Selected passage
>>>
The Technology Misfit
In the course of the debate at FERC over the SMD, perhaps the most telling argument against traditional, rolled-in transmission pricing, and in favor of a privately funded grid, has come, ironically, from the commission itself.
The argument centers around the new generation technologies-fuel cells, photovoltaics, and all manner of distributed generation alternatives. What happens if RTOs impose top-down planning, socialized costs and rolled-in rates on a new "generation" of utilities that instead dare to cast their lot with distributed generation (DG) technology, in an effort to avoid paying for costly grid upgrades? Will traditional rate-making force them to pay anyway?
In one conversation, FERC staffer Dick O'Neill, from the commission's Office of Markets, Tariffs and Rates, cross-examined TRANSLink CEO Audrey Zibelman, asking her how a small municipal utility would fare if it chose a high-tech DG strategy.
Zibelman had no ready answer for FERC, other than to concede that the small muni might have no option to escape paying higher grid charges, except perhaps to just "cut the wires." O'Neill countered that traditional rate policy for transmission would end up discriminating against innovative generation. (see Sidebar)
The issue, again, boils down to a simple truth. Generation and transmission are interchangeable-so much so that a policy applied to one (merchant competition for generation) must be repeated for the other to avoid arbitrage and market distortions.
In the end, the decision may come down to FERC Commissioner William Massey, now one of only three voting commissioners. If so, it appears that proponents of participant funding can count on him as a member of their camp.
"When I look at this issue," says Massey, "I look at it in the context of what I consider to be the centerpiece of standard market design, which is locational marginal pricing.
"It seems to me that all the working parts of the SMD ought to fit together in some cohesive way. And if the centerpiece is LMP, it seems to me that some sort of participant funding is more consistent with that."
Bruce W. Radford is editor-in-chief of Public Utilities Fortnightly.
Fuel Cells:
Deathknell for a Socialized Grid?
FERC Economist Dick O'Neill debates TRANSLink CEO Audrey Zibelman on the merits of regulated pricing for transmission in an age of competitive generation.
WASHINGTON, D.C.
NOV. 6, 2002
O'NEILL: Can I ask a question? I mean, suppose I'm a large muni [municipal utility] and I've dediced that I want to go Green. And so I make a huge investment in distributed generation and photovoltaics … and somebody says, we're going to build some transmission for your benefit, and I say, you known, I don't need it. I've put local generation in.
<<<
Data under study
>>>
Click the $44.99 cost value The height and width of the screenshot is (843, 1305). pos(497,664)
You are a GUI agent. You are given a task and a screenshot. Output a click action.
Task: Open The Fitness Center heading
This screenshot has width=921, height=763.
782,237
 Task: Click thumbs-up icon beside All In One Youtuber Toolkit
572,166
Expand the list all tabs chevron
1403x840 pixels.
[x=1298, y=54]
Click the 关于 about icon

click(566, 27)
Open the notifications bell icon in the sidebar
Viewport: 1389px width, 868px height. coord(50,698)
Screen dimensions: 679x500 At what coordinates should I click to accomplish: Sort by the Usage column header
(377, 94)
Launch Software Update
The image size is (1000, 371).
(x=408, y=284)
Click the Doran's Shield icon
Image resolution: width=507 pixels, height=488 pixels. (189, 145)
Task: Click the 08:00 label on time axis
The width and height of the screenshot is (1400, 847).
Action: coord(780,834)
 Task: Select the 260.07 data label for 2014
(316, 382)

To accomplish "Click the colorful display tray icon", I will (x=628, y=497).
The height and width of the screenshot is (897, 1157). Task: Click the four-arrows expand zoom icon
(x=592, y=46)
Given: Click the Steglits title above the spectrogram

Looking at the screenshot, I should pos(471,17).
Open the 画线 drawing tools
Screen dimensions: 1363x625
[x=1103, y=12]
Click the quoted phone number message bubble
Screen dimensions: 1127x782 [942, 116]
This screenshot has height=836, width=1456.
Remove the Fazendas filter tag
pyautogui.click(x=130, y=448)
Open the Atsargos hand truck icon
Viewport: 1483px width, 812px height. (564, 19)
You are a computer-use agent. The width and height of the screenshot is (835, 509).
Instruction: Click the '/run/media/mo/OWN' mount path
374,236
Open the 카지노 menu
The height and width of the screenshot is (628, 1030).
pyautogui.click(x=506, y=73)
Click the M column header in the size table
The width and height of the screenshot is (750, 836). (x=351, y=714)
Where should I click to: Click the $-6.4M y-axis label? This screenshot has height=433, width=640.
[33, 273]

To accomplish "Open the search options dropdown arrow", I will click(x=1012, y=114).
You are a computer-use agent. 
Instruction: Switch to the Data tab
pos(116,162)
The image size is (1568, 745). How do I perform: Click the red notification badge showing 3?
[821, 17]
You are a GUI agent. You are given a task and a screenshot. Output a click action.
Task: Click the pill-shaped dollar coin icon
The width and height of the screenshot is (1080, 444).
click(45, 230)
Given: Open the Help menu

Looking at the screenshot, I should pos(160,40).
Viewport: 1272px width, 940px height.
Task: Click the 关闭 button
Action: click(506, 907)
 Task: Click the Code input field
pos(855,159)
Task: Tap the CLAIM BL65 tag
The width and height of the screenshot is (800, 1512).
<<<
Task instructions
1) Answer these questions from the passage on transmission pricing:
(a) Which FERC office is Dick O'Neill from?
(b) What does William Massey consider the centerpiece of standard market design?
(c) What position does Bruce W. Radford hold?
2) Can you restate the passage on transmission pricing, starting at "In the end, the" and ending after "of their camp.", with "three" swapped for "five"?

Solutions to each task
1)
(a) The Office of Markets, Tariffs and Rates.
(b) Locational marginal pricing.
(c) He is editor-in-chief of Public Utilities Fortnightly.

2)
In the end, the decision may come down to FERC Commissioner William Massey, now one of only five voting commissioners. If so, it appears that proponents of participant funding can count on him as a member of their camp.